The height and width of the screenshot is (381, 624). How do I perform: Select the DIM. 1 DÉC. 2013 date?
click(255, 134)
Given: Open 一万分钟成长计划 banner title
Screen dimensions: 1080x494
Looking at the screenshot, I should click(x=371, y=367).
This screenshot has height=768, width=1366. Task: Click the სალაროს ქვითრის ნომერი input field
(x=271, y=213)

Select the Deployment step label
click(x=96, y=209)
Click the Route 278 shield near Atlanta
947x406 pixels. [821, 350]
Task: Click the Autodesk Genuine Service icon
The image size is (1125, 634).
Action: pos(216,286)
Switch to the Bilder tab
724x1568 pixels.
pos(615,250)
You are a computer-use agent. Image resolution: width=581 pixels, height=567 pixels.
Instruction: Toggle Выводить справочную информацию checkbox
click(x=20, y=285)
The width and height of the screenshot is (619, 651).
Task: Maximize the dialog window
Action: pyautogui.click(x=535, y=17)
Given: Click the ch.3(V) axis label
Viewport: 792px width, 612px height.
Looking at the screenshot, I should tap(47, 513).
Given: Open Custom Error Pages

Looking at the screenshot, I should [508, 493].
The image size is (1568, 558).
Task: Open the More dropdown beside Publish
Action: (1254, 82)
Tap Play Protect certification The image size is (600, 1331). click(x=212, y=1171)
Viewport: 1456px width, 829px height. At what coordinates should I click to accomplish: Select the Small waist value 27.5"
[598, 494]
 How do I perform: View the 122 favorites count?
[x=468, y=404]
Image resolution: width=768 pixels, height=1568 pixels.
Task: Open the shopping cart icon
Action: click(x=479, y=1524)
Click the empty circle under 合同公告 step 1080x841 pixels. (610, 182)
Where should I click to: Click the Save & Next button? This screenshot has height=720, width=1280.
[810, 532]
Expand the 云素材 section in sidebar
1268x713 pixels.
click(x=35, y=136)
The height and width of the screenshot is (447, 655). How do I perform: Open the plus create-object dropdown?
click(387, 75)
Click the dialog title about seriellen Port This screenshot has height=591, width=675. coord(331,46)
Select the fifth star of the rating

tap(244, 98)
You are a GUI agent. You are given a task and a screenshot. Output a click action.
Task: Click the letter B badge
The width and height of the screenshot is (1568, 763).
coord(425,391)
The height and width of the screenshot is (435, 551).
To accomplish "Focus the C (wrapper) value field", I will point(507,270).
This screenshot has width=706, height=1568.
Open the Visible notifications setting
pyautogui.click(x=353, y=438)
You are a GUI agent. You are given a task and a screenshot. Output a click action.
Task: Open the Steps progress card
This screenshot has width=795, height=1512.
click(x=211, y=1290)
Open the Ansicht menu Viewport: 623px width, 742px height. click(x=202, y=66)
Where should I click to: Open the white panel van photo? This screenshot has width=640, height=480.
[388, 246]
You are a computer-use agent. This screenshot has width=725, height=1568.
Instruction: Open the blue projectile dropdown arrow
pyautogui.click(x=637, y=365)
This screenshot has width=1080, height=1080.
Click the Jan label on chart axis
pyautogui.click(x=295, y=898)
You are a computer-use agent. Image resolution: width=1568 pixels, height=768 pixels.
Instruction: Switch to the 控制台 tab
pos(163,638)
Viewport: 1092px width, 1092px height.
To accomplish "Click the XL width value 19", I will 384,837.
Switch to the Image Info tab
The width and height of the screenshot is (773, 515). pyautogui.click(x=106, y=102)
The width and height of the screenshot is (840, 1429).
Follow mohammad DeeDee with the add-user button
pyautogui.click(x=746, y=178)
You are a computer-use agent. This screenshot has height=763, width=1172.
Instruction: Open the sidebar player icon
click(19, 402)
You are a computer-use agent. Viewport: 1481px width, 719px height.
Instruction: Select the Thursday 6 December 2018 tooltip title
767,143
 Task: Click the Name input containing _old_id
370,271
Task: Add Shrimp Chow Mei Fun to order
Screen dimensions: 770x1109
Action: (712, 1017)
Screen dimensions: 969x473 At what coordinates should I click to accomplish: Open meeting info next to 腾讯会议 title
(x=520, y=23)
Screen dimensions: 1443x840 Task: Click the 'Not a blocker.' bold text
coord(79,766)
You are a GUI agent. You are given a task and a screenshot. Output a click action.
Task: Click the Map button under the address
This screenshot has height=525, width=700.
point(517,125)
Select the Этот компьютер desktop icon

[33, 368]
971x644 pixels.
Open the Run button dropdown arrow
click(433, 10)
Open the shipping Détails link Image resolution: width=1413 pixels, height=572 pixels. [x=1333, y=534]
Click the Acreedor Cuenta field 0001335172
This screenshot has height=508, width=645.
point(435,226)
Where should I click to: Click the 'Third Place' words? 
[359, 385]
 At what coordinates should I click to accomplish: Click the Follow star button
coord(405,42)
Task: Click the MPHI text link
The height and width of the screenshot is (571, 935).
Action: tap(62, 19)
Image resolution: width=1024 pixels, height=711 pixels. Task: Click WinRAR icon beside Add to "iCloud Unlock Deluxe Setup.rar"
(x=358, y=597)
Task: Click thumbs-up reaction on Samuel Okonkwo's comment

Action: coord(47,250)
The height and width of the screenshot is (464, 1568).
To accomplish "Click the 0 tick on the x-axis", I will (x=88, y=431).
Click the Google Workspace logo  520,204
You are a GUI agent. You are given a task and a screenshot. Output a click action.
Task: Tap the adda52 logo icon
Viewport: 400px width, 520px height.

### Problem description
Your answer should hold the line with "The height and width of the screenshot is (464, 1568)." and each line after it to the end of the data, retyped exactly. Include no other lines.

### Response to the exercise
The height and width of the screenshot is (464, 1568).
To accomplish "Click the 0 tick on the x-axis", I will (x=88, y=431).
Click the Google Workspace logo  520,204
You are a GUI agent. You are given a task and a screenshot. Output a click action.
Task: Tap the adda52 logo icon
Viewport: 400px width, 520px height.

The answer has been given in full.